Understand Finished Goods Inventory – inventory | finished goods | stock keeping unit

Understand Finished Goods Inventory

When managing your inventory of finished goods, that’s the goal. There was an incident a few years ago that serves as a good example of what not to do. A well-known shoe company switched to a new software system just before the Christmas holiday season, a time when retailers in many markets make most of their sales. The new software matched supply and demand and the company pretty much made all the right products. But they were sent to the wrong places. Customers in Europe had plenty of shoes to choose from but they were not the styles Europeans wanted. People in North America preferred those styles but had none. They had the styles wanted by customers in Brazil. This went on and on throughout every major market.

Like I said, all this happened during the peak buying season. The company had the right products in the wrong places at the very worst time. Finished goods must be managed very carefully to ensure you meet your customers’ demands. But at the same time, you can’t hold too much because finished goods are the most expensive inventory in the system. All the money you have invested in inventory is represented in your final product.

You want to keep that inventory low and you want to sell it as quickly as possible. But today’s customers demand greater variety in products, which means most companies maintain inventories of a large number of finished goods, all having to be managed and controlled effectively.
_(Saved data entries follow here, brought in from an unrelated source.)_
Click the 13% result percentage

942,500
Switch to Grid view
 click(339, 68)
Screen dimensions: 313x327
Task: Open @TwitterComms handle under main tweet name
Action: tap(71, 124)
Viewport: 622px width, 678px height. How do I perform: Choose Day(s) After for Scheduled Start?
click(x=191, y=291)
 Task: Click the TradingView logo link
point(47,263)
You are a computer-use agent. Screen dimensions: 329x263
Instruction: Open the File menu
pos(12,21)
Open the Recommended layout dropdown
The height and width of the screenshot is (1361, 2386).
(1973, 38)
You do this by designating each product with a unique stock-keeping unit or SKU. A SKU assigns a number to each single item and shows where it is stored. For example, each color of a shirt and each size of jeans is assigned a unique SKU. This allows you to track, control, and manage your finished goods at the unit level.

The key to controlling your finished goods inventory is to manage two aspects of time. First is your production lead time. This is the time it takes to make your product. Long production lead times means you must stock higher levels of finished goods to ensure you have a product to meet customer demand. You can overcome this by staging inventory within the factory towards the end of the production cycle. This allows you to finish goods quickly if you run low on finished goods inventory. Many times you have similar products within the same family that are processed generically through part of the production cycle and at some step begin a different set of processes. By postponing this point of differentiation as late as possible, production managers can stage inventory for quick completion.

The second concern with time is your supplier’s lead time. In general, the further away your suppliers are, the more inventory you must carry, including finished goods. Recently, some companies are addressing this by implementing regional supply chains.

With this strategy, you make your product close to the customer and source all your requirements as locally as possible. Remember, finished goods are the most expensive inventory you can carry. Implementing any of these best practices can help you to control your finished goods while still meeting your customers’ expectations.